Sovraffollamento e covid nelle carceri della regione sono le preoccupazioni della FNS Cisl Lazio; in secondo piano la carenza di personale, che sarà colmato con l’arrivo dei nuovi agenti in formazione.
Il sovraffollamento
“Attualmente – scrive il segretario generale FNS CISL Lazio Massimo Costantini – il sovraffollamento risulta essere di 355 detenuti considerato che sono 5.586 i detenuti reclusi nei 14 Istituti del Lazio (dato pubblicato su sito Ministero Giustizia del 30 aprile 2022), rispetto ad una capienza regolamentare di detenuti prevista di 5.231.
Preoccupa il sovraffollamento negli istituti di: CC Regina Coeli (+274), Rebibbia NC (+ 202), Rebibbia CCF (+ 78) e Civitavecchia (+78)”.
Altro problema è quello del Covid, che entra anche negli istituti di pena.
“Attualmente il numero più alto dei detenuti positivi al virus nella regione si registra nell’istituto romano di Regina Coeli, con 103 casi, dato del 02 maggio 2022”.
Carenza di personale
“Dobbiamo evidenziare come negli istituti penitenziari della regione mancano, attualmente, circa 400 unità di personale di polizia penitenziaria, rispetto alle dotazioni organiche previste dal D.M. del 2017.

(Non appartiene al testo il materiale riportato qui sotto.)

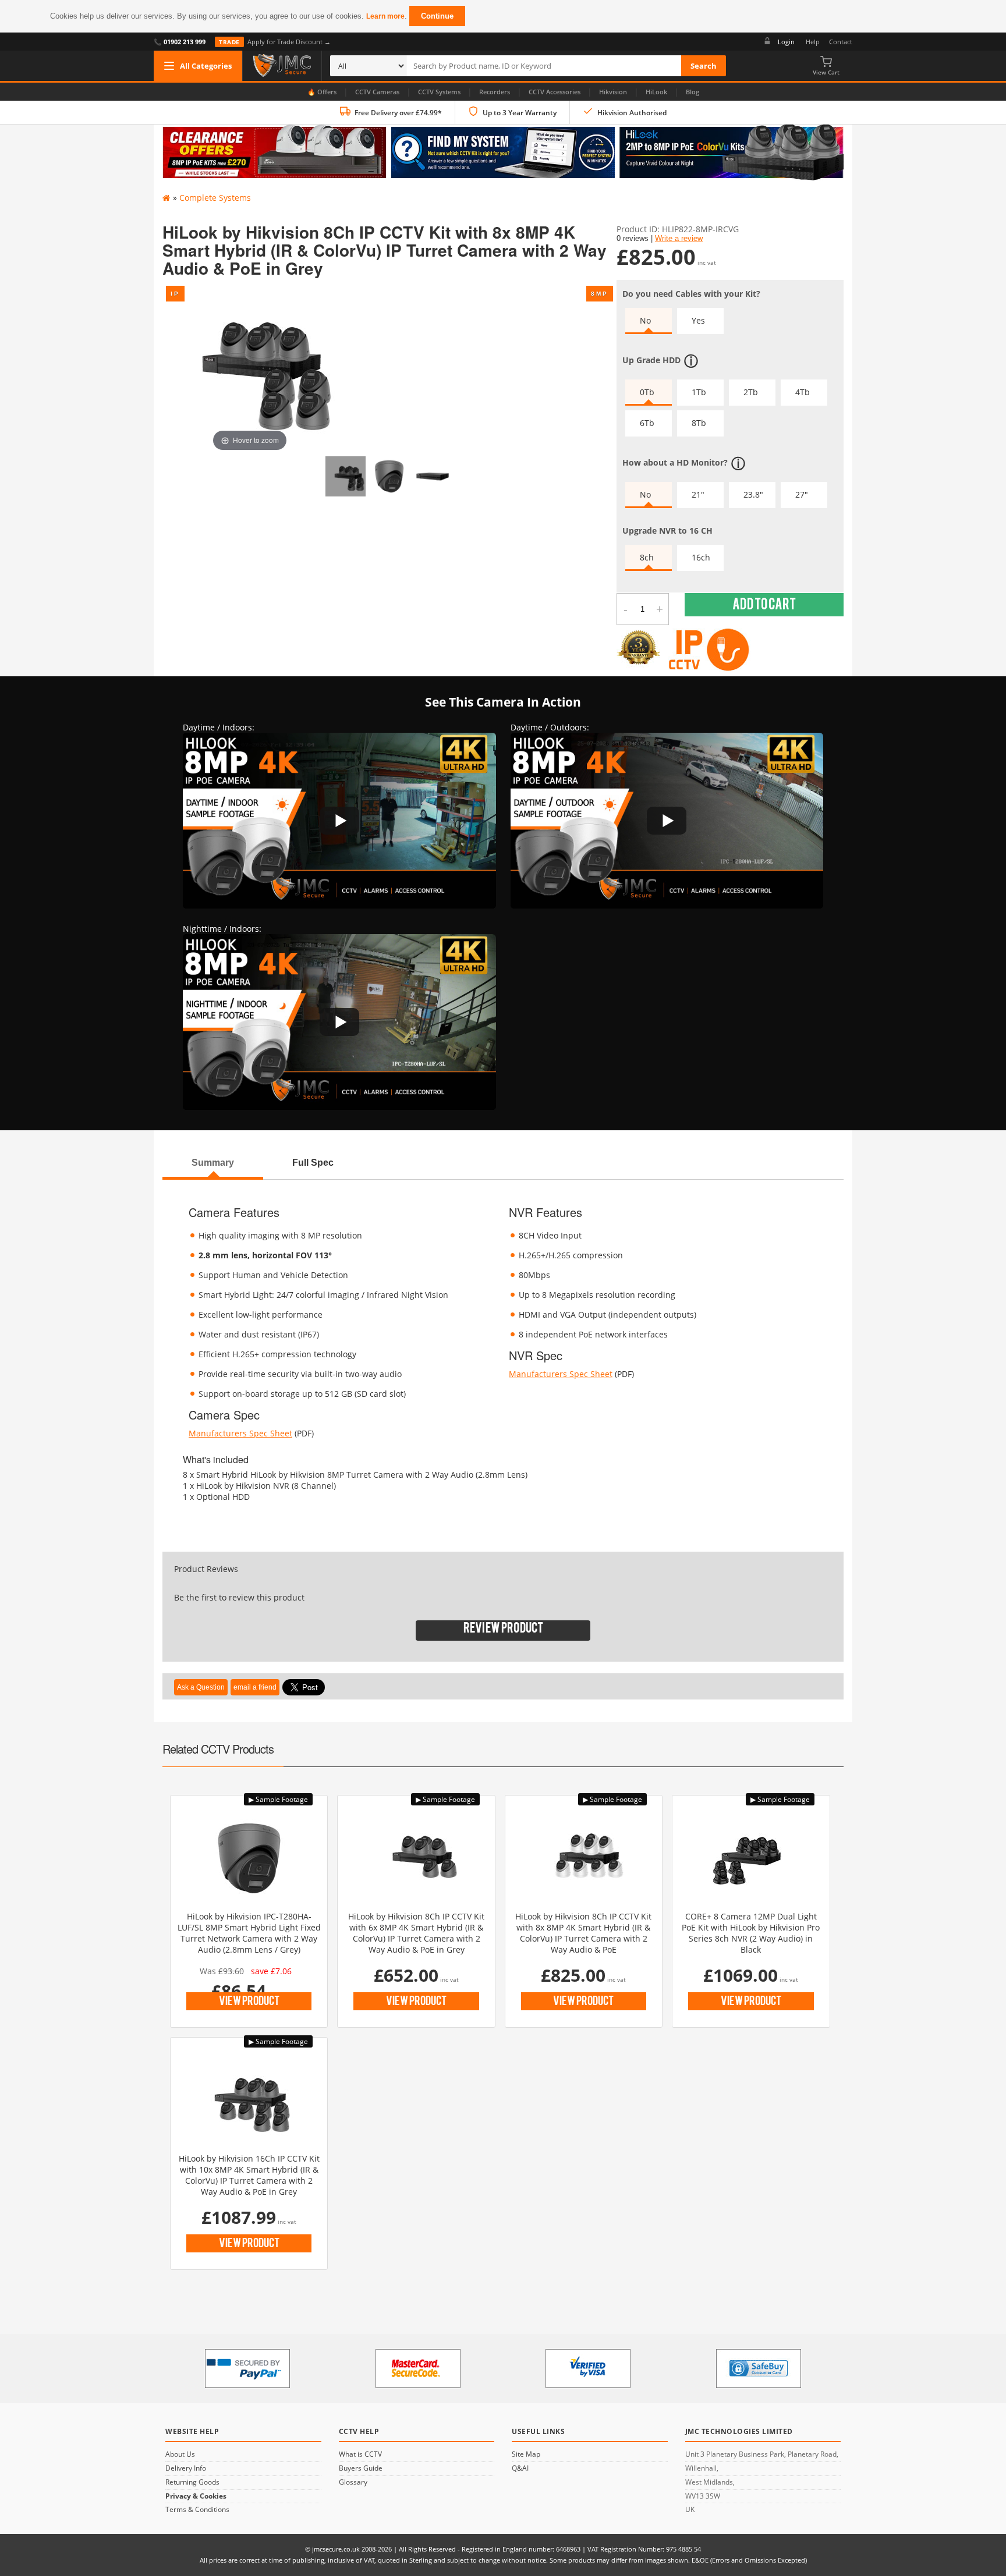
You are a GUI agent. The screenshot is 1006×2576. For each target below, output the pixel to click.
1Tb (699, 392)
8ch (647, 557)
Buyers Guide (360, 2468)
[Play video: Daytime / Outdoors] (667, 821)
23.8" (753, 494)
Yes (698, 320)
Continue (437, 16)
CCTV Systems (439, 91)
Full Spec (313, 1162)
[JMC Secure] (282, 65)
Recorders (494, 91)
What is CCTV (360, 2454)
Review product (503, 1630)
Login (786, 41)
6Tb (647, 422)
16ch (701, 557)
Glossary (353, 2482)
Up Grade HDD (651, 359)
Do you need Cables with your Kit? (691, 293)
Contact (840, 41)
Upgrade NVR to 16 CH (667, 530)
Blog (692, 91)
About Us (180, 2454)
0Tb (647, 392)
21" (698, 494)
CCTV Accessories (554, 91)
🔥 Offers (321, 91)
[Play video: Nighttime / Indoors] (339, 1022)
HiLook (656, 91)
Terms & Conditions (197, 2509)
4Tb (802, 392)
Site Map (526, 2454)
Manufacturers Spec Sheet (240, 1433)
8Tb (699, 422)
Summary (213, 1162)
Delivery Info (185, 2468)
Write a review (679, 239)
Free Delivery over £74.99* (398, 113)
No (645, 320)
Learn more (385, 16)
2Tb (750, 392)
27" (801, 494)
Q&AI (520, 2468)
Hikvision (613, 91)
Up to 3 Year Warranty (520, 113)
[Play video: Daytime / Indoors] (339, 821)
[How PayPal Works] (247, 2368)
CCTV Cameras (377, 91)
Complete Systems (215, 197)
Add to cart (764, 607)
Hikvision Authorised (632, 113)
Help (813, 41)
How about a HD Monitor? (675, 461)
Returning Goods (192, 2482)
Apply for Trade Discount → (275, 41)
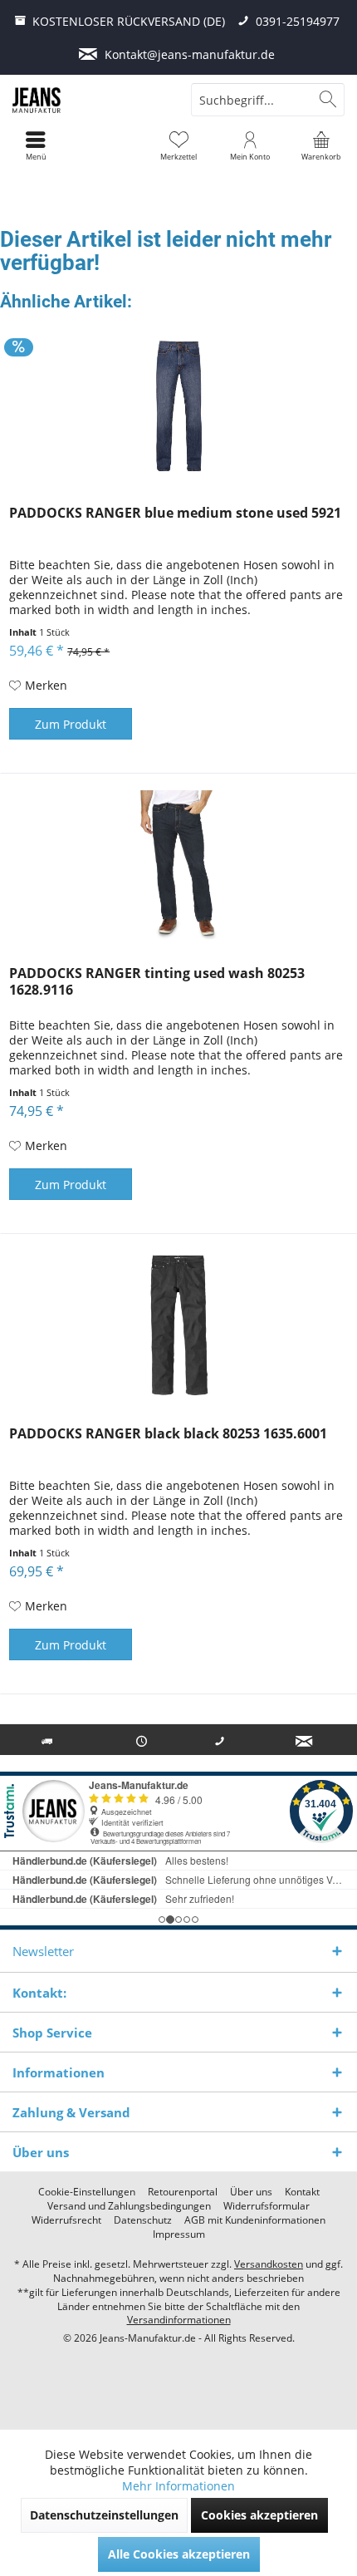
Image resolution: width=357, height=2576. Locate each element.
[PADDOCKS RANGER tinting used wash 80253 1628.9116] (178, 865)
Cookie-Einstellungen (86, 2192)
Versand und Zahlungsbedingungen (129, 2206)
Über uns (251, 2192)
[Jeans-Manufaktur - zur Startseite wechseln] (89, 99)
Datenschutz (143, 2220)
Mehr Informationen (178, 2486)
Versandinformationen (179, 2320)
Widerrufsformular (266, 2206)
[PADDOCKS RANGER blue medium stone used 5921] (178, 404)
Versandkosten (268, 2264)
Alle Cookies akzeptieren (179, 2554)
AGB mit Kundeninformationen (254, 2220)
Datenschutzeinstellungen (104, 2515)
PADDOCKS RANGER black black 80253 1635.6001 (168, 1434)
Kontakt (302, 2192)
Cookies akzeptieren (259, 2515)
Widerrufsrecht (66, 2220)
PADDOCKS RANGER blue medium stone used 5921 (175, 513)
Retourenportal (183, 2192)
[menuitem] (321, 145)
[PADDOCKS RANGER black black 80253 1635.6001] (178, 1325)
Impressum (179, 2234)
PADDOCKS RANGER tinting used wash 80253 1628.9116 (157, 982)
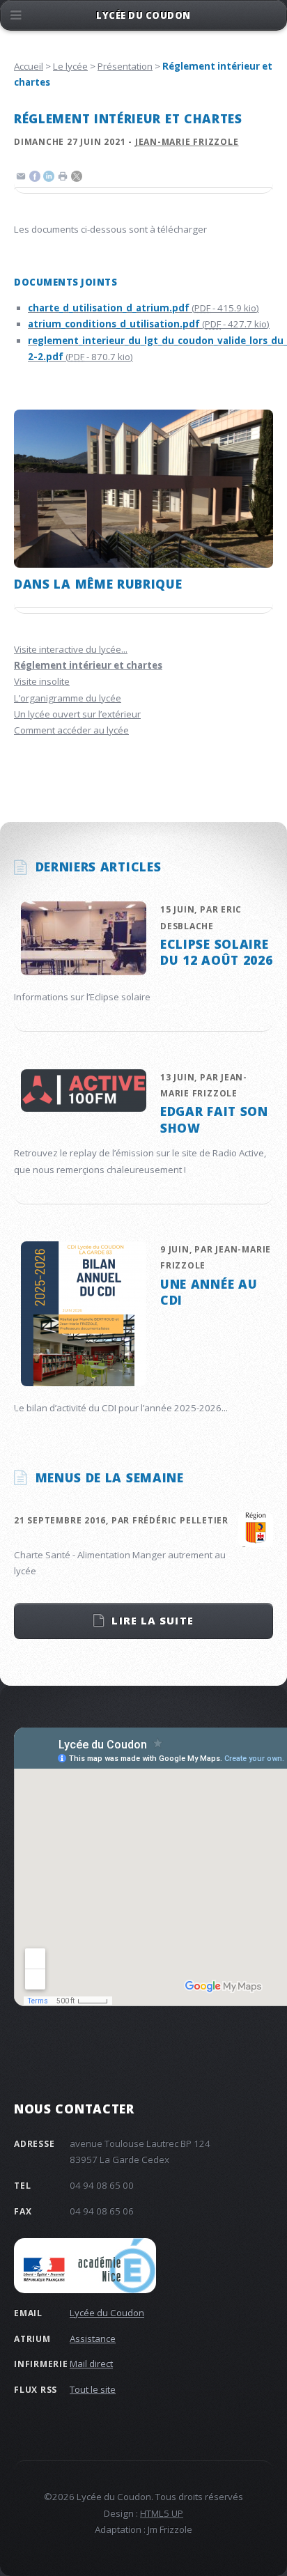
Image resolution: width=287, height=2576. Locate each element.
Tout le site (93, 2389)
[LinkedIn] (48, 178)
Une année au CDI (208, 1291)
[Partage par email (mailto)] (20, 178)
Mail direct (91, 2363)
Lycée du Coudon (107, 2312)
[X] (76, 178)
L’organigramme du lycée (67, 698)
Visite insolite (42, 681)
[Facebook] (34, 178)
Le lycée (70, 66)
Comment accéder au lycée (71, 730)
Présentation (125, 66)
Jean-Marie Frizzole (187, 142)
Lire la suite (152, 1620)
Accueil (28, 66)
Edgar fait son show (214, 1119)
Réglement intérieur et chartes (88, 665)
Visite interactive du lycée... (70, 649)
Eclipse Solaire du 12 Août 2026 (216, 952)
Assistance (93, 2338)
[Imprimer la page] (62, 178)
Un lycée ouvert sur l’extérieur (77, 714)
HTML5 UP (161, 2513)
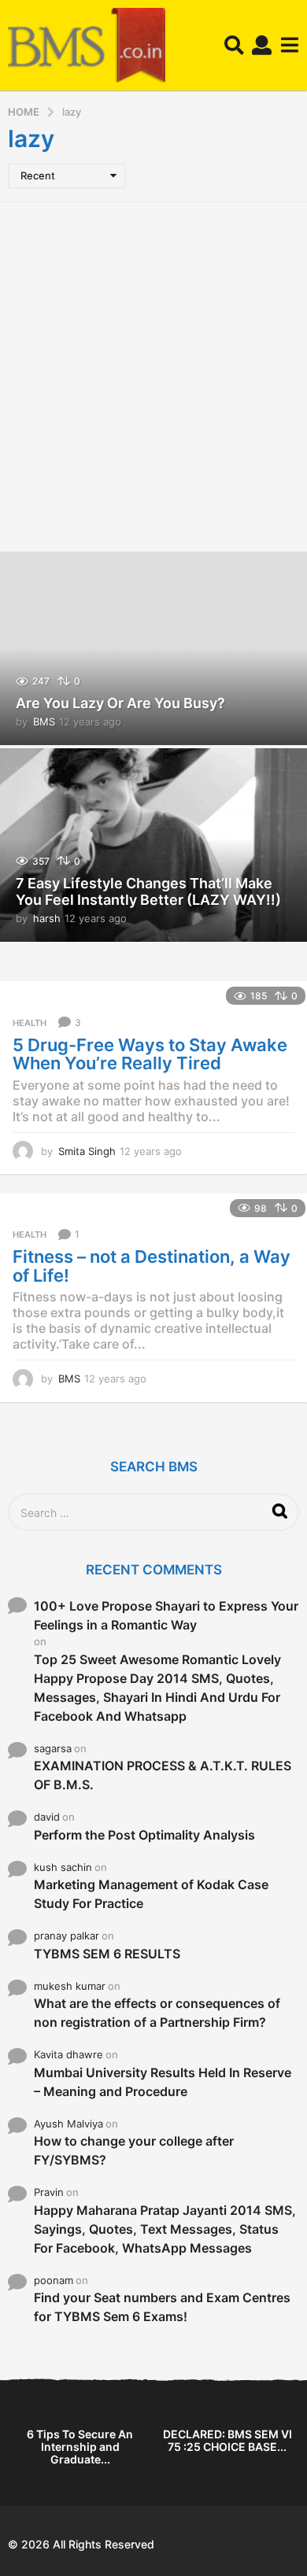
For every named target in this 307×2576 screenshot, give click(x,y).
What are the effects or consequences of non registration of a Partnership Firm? (157, 2012)
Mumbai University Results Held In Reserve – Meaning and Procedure (162, 2082)
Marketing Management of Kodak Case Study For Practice (151, 1894)
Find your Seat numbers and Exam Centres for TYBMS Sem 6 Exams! (162, 2307)
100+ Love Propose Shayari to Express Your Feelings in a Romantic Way (166, 1615)
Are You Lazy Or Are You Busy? (120, 703)
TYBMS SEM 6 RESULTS (107, 1954)
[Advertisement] (153, 374)
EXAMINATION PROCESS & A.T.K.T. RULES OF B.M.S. (162, 1775)
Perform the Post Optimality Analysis (144, 1835)
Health (29, 1023)
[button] (234, 45)
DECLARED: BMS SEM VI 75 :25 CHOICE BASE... (227, 2440)
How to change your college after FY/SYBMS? (134, 2150)
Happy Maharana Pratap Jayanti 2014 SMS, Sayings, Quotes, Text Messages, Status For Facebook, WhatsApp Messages (165, 2229)
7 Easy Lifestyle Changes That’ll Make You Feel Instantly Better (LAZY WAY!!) (148, 892)
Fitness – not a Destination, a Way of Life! (151, 1266)
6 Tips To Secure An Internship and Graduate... (80, 2446)
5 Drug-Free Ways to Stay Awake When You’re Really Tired (150, 1054)
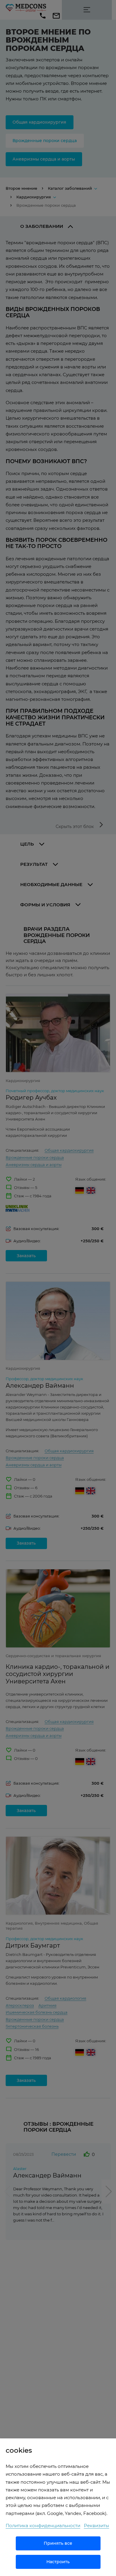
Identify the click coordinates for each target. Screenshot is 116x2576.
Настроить (58, 2561)
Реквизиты (96, 2525)
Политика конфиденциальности (43, 2525)
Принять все (58, 2543)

Un dato critico, poiché in molti dei casi la carenza è soprattutto del ruolo sovrintendenti ed ispettori, ma anche del ruolo agenti/assistenti.
Carenza di personale che entro giugno si attenuerà in vista dell’arrivo di nuove unità provenienti dal 179° e 180° corso Allievi Agenti di Polizia Penitenziaria, al fine di garantire agli uomini ed alle donne della Polizia Penitenziaria, che rappresentano le istituzioni, di poter svolgere il proprio mandato in sicurezza”.
E per questo, per la Fns Cisl, la Federazione Nazionale della Sicurezza Cisl, “è urgente, anche, determinare protocolli d’intesa con le Regioni al fine di regolare la non trascurabile e pericolosa gestione, da parte dei colleghi penitenziari, di detenuti affetti da gravi turbe e nevrosi psichiche”.